--- REQUIRED ACTION ---
Answer these from the text on retail and Big Tech privacy changes:
(a) What percentage of survey respondents were satisfied with their own privacy compliance?
(b) By when does Google plan to replace third-party browser cookies with a group-based targeting tool?
(c) What percentage of digital-first marketers said acquisition performance didn't meet expectations?

--- STUDY TEXT ---
# # #

Technology companies have grappled with privacy legislation, such as Europe’s General Data Protection Regulation and the California Consumer Privacy Act, as well as intense scrutiny from elected officials. While the direct effect on retail has been somewhat minimal, with 86 percent of survey respondents satisfied with their own compliance, recent actions coming out of Silicon Valley have them much more concerned.

“Privacy compliance for things like GDPR or California privacy laws had some impact, but on [retailers’] acquisition, marketing and ability to target and so on, it’s been nothing in comparison to the impact from Big Tech,” Scott Silverman, cofounder of CommerceNext, told WWD.

“Google has been saying that they’re going to be getting rid of third-party cookies. Things like retargeting are really becoming much more challenging,” he explained, referring to the search giant’s plan to banish third-party browser cookies, a key tool used for tracking and ad targeting, and replace them with a group-based targeting tool by the third quarter of 2023.

It’s not alone. Apple required app-makers to obtain express permission from iPhone users before tracking them — a move that spurred Facebook to reevaluate its ad targeting approach. The social media company now must find a way to continue personalizing ads, even when less user data is available, so it’s looking at artificial intelligence to fill the gap.

Some of these changes are still underway, creating plenty of uncertainty about the future of online marketing. But for some brands, early signs already look unsettling. Forty-three percent of digital-first marketers said acquisition performance didn’t meet expectations.

That’s led them and others to double down on first-party data — the sort of customer information derived from direct relationships between brands and shoppers — rather than rely on outside platforms they can’t control.

Certainly tech’s moves affect retailers of all stripes, but not in equal measure, hitting legacy retailers and their digitally native counterparts differently.

When it comes to tech, the incumbents are racing to play catch-up, according to Silverman. As they lay down a foundation for customer data platforms and personalization, digital-first brands, which are much further along in their tech stacks, are pressing forward with retention efforts, including referral marketing, influencers and a greater focus on branding and storytelling.

# # #

--- LISTED ENTRIES ---

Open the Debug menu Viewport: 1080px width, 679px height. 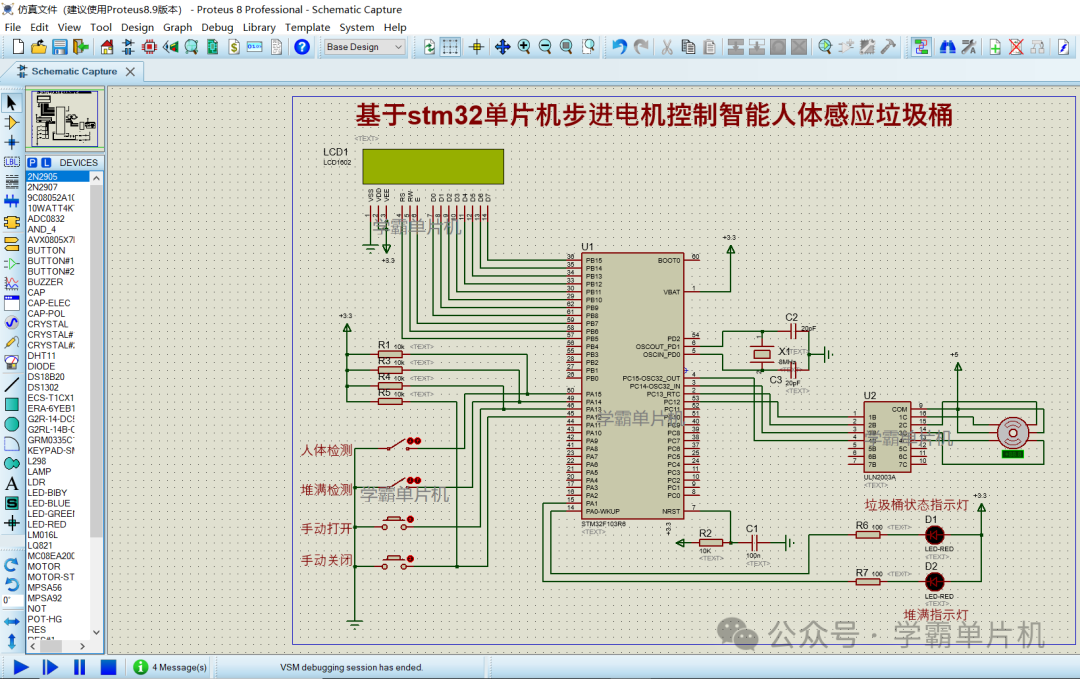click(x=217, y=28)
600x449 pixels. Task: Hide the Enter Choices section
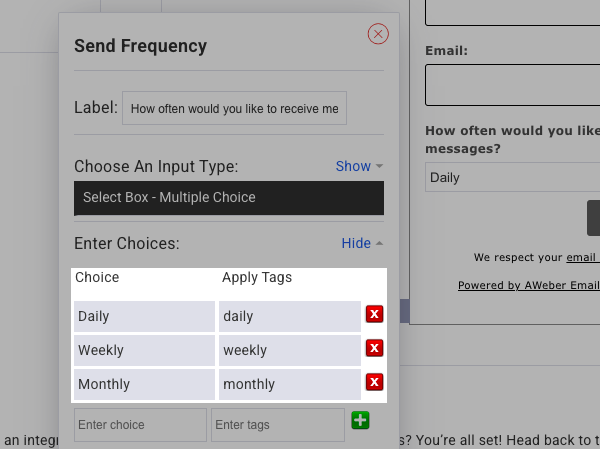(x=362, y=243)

# # #

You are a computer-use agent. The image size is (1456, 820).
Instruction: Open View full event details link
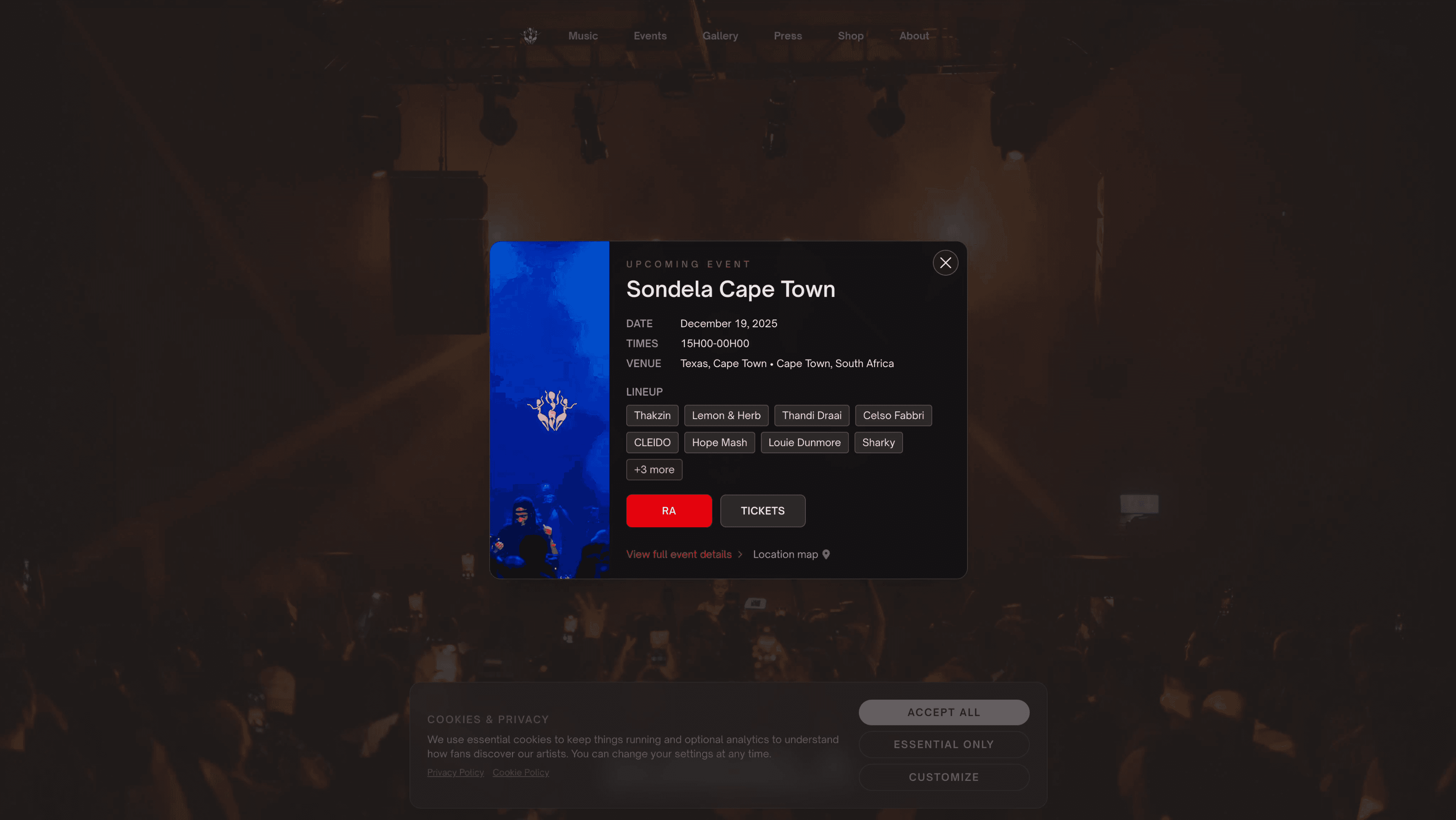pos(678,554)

# # #

--- EXPECTED ANSWER ---
(a) 86 percent
(b) The third quarter of 2023
(c) Forty-three percent